DIRECTIONS FOR THIS TASK: Say how many lines of the listing below include "computer". Write only that number.

--- SOURCE DATA Enclosed Below ---

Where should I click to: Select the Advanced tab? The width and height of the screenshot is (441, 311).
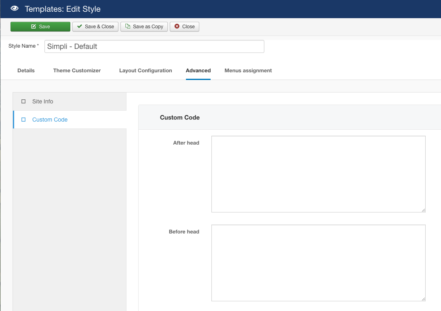click(198, 71)
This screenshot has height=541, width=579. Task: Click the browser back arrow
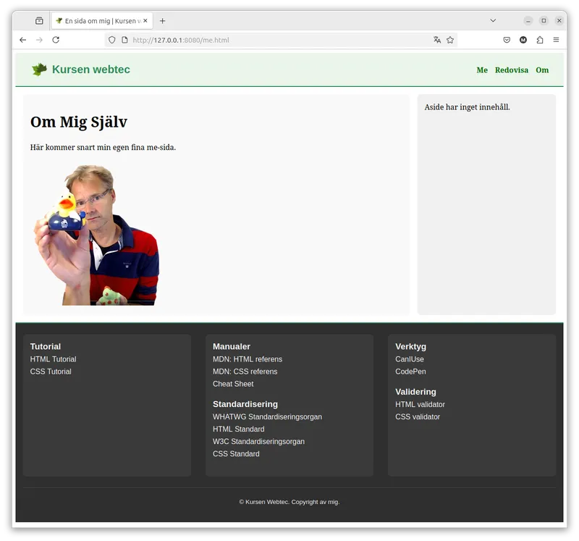[x=23, y=40]
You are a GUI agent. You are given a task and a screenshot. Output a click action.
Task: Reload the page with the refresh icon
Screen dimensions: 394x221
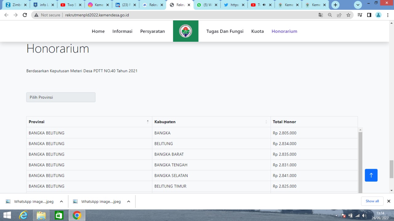click(x=25, y=15)
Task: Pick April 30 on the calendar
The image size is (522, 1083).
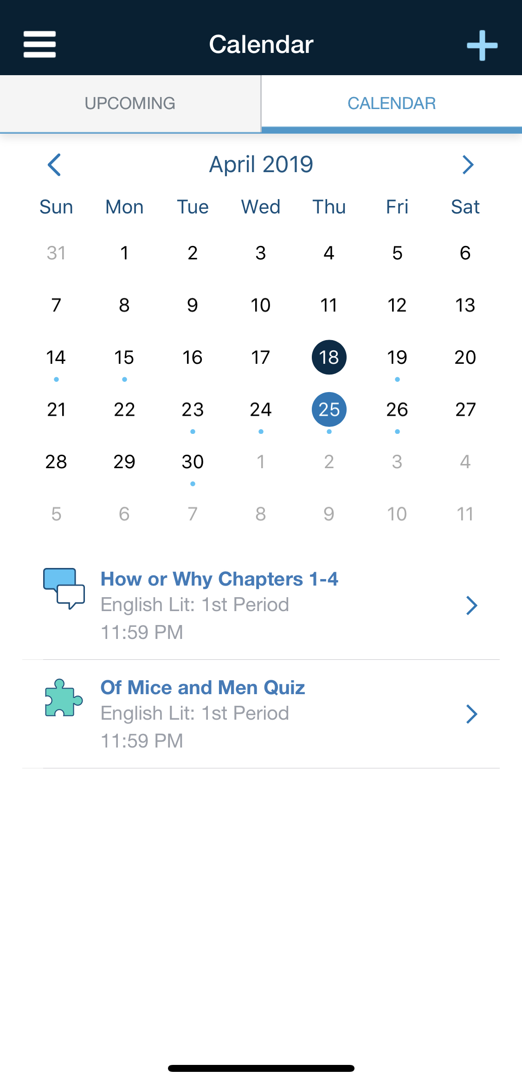Action: point(193,462)
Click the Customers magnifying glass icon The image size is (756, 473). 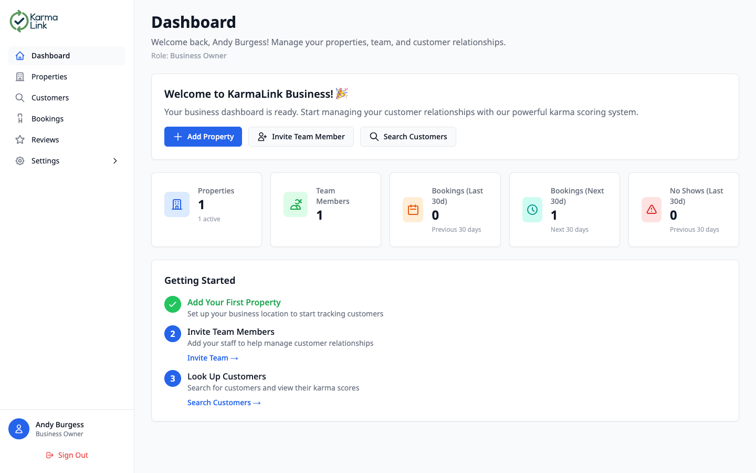click(20, 97)
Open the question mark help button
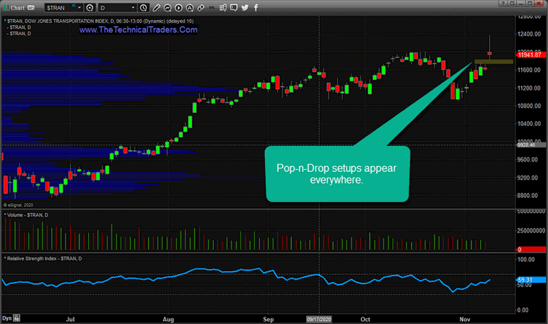Viewport: 548px width, 324px height. 503,3
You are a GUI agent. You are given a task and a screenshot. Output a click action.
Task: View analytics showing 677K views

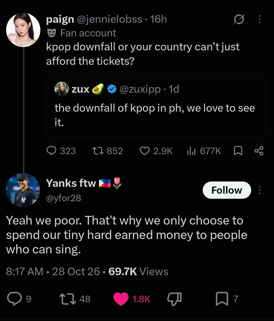pos(204,151)
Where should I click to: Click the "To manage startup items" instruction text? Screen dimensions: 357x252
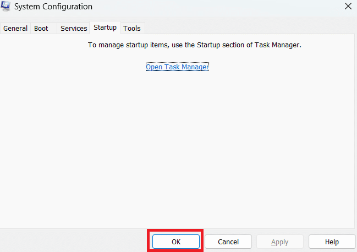pyautogui.click(x=195, y=45)
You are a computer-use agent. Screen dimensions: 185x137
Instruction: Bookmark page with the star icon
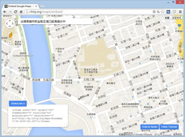(162, 12)
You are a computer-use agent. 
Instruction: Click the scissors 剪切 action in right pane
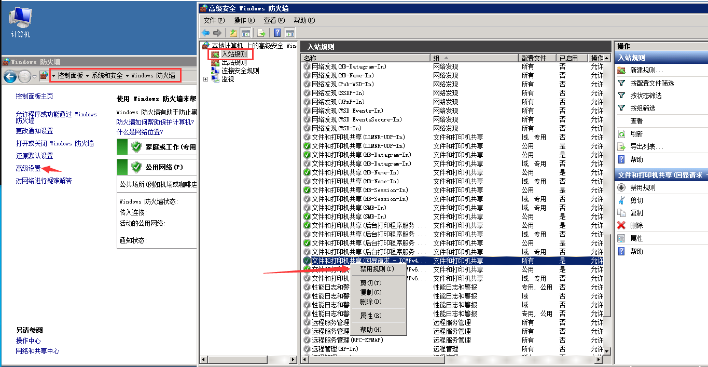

--- End of Enclosed SOURCE DATA ---

EXPECTED OUTPUT: 2